[Collected data]
___
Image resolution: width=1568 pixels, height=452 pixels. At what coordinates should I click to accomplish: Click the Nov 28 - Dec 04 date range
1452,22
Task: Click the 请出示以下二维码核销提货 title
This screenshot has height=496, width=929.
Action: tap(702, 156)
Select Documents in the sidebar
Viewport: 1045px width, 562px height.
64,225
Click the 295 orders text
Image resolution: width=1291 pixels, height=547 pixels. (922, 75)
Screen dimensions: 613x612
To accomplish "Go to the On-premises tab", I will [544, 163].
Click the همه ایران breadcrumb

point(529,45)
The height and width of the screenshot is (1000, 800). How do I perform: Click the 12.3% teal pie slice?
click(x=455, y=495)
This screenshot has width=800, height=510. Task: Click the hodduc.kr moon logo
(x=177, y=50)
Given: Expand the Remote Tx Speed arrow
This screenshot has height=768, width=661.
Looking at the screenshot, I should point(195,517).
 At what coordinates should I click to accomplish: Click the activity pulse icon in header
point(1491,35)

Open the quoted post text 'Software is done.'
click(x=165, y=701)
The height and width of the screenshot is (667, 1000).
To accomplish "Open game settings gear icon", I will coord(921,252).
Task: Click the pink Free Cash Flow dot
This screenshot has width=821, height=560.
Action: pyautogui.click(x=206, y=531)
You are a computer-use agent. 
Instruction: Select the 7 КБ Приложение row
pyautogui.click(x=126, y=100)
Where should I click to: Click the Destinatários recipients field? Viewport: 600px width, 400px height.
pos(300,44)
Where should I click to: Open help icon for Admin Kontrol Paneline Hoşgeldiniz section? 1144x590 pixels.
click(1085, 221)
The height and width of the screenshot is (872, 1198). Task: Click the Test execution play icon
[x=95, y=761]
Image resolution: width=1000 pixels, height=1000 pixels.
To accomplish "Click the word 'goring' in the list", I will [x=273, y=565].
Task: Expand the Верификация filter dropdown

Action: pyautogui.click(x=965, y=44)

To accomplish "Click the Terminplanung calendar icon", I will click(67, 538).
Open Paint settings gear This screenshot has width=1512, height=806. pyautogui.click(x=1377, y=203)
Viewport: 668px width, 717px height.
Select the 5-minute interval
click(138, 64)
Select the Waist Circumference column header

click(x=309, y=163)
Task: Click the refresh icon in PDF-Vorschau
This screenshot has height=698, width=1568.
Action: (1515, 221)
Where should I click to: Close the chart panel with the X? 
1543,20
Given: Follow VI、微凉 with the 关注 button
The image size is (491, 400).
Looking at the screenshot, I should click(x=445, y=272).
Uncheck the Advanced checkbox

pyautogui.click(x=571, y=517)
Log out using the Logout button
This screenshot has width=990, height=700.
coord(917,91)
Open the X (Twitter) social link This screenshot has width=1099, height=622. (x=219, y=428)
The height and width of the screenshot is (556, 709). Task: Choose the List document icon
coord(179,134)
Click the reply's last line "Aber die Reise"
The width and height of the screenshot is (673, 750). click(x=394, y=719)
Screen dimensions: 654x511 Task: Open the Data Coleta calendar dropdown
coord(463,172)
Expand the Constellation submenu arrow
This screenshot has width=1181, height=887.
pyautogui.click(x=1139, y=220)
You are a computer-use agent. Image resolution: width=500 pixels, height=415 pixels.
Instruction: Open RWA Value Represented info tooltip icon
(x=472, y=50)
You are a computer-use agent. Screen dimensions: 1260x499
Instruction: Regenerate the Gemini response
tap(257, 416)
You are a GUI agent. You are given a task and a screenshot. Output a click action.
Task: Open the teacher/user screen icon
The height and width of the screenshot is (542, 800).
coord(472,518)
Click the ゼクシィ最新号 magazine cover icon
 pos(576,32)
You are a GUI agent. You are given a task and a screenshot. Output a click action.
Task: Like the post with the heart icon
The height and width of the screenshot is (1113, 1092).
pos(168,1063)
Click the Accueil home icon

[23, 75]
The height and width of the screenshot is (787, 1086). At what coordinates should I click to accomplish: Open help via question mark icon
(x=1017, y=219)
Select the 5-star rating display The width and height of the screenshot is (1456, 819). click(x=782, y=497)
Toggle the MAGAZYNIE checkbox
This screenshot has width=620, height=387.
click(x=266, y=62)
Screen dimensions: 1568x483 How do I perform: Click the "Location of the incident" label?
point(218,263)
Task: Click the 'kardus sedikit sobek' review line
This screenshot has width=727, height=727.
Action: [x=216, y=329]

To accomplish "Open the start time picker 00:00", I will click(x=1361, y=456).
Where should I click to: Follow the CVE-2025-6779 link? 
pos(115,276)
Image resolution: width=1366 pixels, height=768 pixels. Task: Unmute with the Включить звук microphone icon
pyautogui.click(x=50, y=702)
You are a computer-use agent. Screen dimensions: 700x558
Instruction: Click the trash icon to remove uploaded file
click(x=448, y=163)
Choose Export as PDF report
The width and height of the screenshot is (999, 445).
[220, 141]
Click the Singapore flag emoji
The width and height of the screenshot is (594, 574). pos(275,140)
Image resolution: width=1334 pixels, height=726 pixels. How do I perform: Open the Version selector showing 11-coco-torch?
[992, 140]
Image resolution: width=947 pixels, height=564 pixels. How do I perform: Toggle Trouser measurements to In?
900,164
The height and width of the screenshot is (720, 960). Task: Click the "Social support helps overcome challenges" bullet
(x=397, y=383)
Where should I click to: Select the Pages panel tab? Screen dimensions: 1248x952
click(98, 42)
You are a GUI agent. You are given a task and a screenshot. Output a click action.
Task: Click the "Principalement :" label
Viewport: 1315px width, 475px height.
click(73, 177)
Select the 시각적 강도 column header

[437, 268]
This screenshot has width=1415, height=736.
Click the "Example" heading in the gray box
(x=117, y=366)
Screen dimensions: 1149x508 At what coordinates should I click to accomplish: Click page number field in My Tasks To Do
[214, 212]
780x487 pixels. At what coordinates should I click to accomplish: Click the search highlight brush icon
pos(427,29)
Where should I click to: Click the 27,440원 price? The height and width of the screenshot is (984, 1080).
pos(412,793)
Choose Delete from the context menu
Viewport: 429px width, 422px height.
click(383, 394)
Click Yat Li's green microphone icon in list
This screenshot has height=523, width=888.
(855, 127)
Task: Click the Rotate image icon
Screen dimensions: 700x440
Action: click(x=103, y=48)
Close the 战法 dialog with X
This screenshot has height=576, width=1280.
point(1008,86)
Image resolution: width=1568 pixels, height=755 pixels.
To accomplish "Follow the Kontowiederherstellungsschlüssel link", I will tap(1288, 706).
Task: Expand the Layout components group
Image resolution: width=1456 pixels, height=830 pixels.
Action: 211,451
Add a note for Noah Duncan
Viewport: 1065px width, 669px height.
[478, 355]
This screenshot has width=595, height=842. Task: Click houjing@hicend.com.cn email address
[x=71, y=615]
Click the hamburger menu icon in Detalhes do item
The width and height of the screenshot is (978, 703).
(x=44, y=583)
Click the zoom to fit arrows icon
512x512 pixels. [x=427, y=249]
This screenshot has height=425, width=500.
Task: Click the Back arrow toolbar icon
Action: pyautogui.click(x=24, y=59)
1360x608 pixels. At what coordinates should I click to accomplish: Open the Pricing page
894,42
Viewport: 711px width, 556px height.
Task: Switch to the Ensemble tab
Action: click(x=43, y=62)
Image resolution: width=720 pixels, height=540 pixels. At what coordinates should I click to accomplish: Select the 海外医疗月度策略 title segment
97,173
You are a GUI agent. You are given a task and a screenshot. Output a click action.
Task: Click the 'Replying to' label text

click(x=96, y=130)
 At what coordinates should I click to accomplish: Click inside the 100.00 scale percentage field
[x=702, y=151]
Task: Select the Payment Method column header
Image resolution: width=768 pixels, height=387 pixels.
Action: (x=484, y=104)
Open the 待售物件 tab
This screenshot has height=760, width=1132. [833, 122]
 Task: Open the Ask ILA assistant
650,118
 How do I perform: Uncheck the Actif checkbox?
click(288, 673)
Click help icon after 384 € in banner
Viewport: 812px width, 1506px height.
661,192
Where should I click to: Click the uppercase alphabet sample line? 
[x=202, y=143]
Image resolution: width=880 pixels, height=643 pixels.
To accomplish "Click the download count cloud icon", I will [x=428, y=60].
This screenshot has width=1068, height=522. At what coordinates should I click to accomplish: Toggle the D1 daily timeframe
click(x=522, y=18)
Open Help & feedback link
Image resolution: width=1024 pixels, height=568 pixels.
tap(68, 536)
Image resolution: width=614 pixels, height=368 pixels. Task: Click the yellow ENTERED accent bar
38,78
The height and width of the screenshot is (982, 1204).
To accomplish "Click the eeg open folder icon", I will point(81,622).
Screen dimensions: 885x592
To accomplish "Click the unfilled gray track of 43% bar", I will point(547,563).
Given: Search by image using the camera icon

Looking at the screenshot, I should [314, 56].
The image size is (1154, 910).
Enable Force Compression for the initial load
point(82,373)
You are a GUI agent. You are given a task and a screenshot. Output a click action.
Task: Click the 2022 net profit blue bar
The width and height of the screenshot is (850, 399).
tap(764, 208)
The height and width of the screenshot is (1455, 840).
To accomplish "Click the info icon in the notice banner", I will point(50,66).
___
- **Work required**: Using the entries above, find all lines with "settings". Copy them.

- **Written solution**:
To accomplish "Open game settings gear icon", I will coord(921,252).
Open Paint settings gear This screenshot has width=1512, height=806. pyautogui.click(x=1377, y=203)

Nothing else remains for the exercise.